Real Analysis/Fundamental Theorem of Calculus

 Real Analysis Fundamental Theorem of Calculus

The Fundamental Theorem of Calculus is said to be the central theorem of elementary calculus. It states effectively that "Differentiation" and "Integration" are inverse operations.

Conventionally, the theorem is presented in two parts

First Form of the Fundamental Theorem

Theorem

Let $f,F:[a,b]\to\mathbb{R}$

Let $F$ be differentiable on $[a,b]$ and let $F'(x)=f(x)$ for all $x\in [a,b]$

Let $f$ be Riemann integrable on $[a,b]$

Then, $\int_a^b f(x)dx=F(b)-F(a)$

Proof

Let $\int_a^b f=L$ and let $\varepsilon>0$ be given.

Then, there exists $\delta>0$ such that for a partition $\|\mathcal{\dot{P}}\|<\delta$ implies that $|S(f,\mathcal{\dot{P}})-L|<\varepsilon$

Consider a partition $\mathcal{P}$ and let $x_{i-1},x_i\in\mathcal{P}$. By Lagrange's Mean Value Theorem, we have that there exists $c_i\in (x_{i-1},x_i)$ that satisfies $\frac{F(x_i)-F(x_{i-1})}{x_i-x_{i-1}}=F'(c_i)=f(c_i)$

Let the tagged partition $\mathcal{\dot{P}}$ be the partition $\mathcal{P}$ along with the tags $c_i$

Thus, $S(f,\mathcal{\dot{P}})=\sum_{i=1}^n f(c_i)(x_i-x_{i-1})=\sum_{i=1}^n \tfrac{F(x_i)-F(x_{i-1})}{x_i-x_{i-1}}(x_i-x_{i-1})=\sum_{i=1}^n (F(x_i)-F(x_{i-1}))=F(b)-F(a)$

But we know that $|S(f,\mathcal{\dot{P}})-L|<\varepsilon$ and hence, $|F(b)-F(a)-L|<\varepsilon$.

**Recorded information:**
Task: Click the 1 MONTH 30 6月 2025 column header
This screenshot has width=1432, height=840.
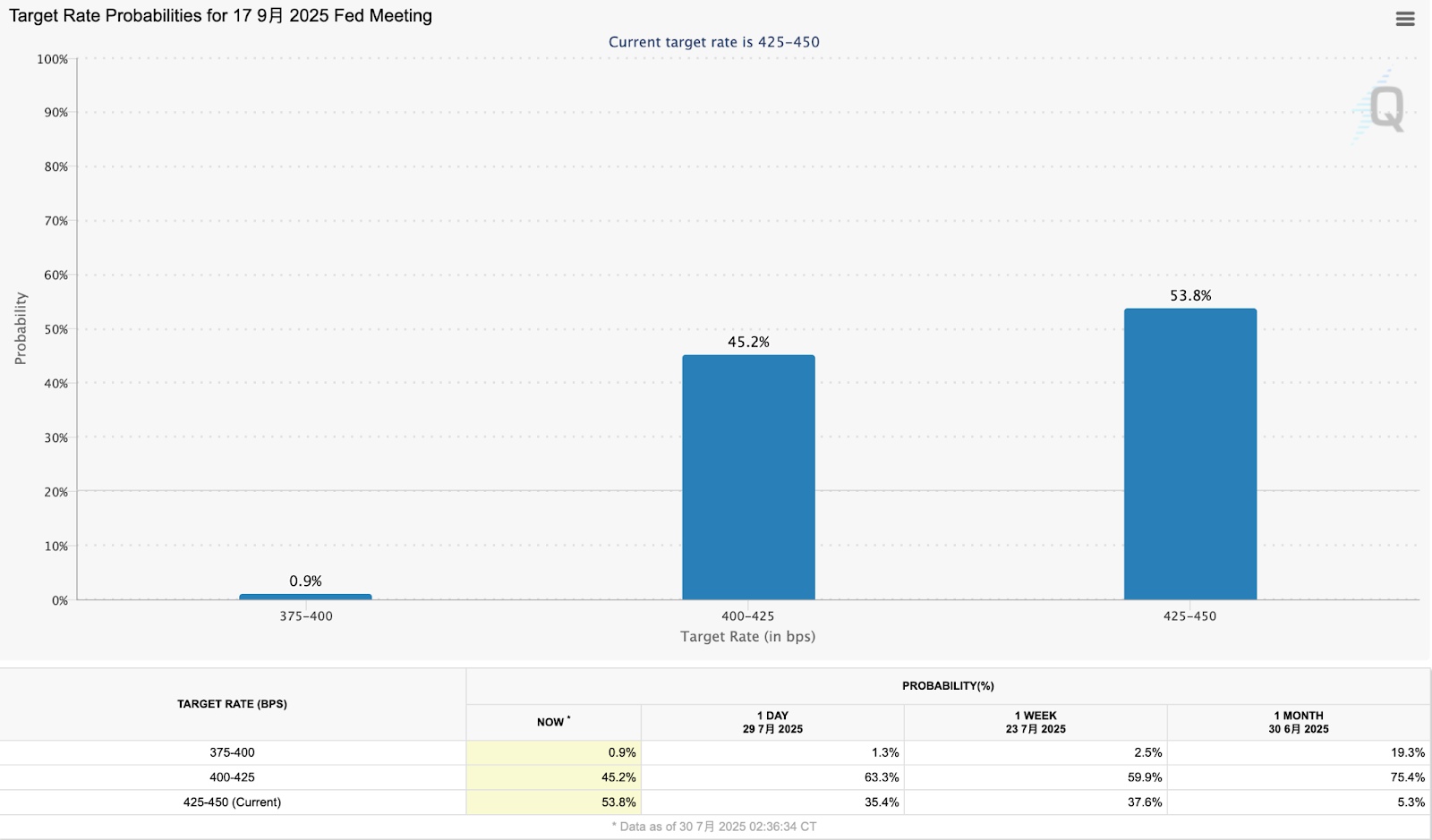Action: coord(1297,722)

**Given problem:** In the text on the Fundamental Theorem of Calculus above, rewrite more briefly the paragraph that begins "The Fundamental Theorem of Calculus is said to be", keeping its main facts.

**Final answer:** The Fundamental Theorem of Calculus, said to be elementary calculus's central theorem, effectively states that differentiation and integration are inverse operations.